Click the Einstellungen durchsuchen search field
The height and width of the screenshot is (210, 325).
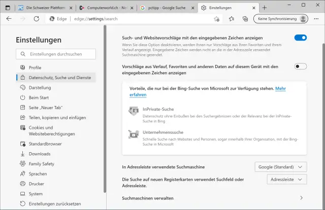(56, 54)
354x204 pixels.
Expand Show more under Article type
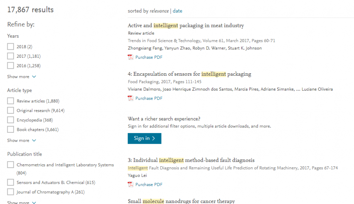point(21,140)
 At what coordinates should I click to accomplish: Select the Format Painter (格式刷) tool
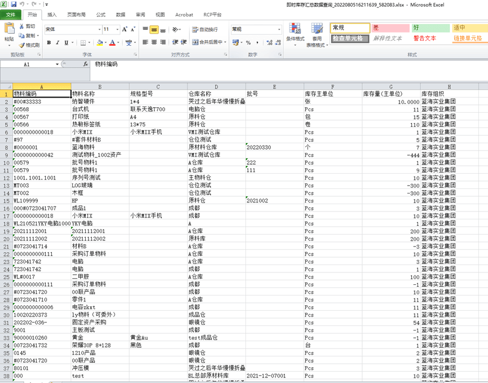pyautogui.click(x=29, y=45)
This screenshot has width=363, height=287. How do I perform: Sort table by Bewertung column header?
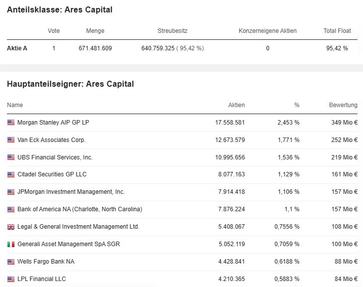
::::::::
Reproduce exactly, and only, the lines that begin at the one containing "Expand Show more under Article type" and end with the final line of the data, both included, while omitting every picture.

Expand Show more under Article type
point(21,140)
 At what coordinates should I click to accomplish: Select the Format Painter (格式刷) tool
pyautogui.click(x=29, y=45)
This screenshot has width=363, height=287. How do I perform: Sort table by Bewertung column header?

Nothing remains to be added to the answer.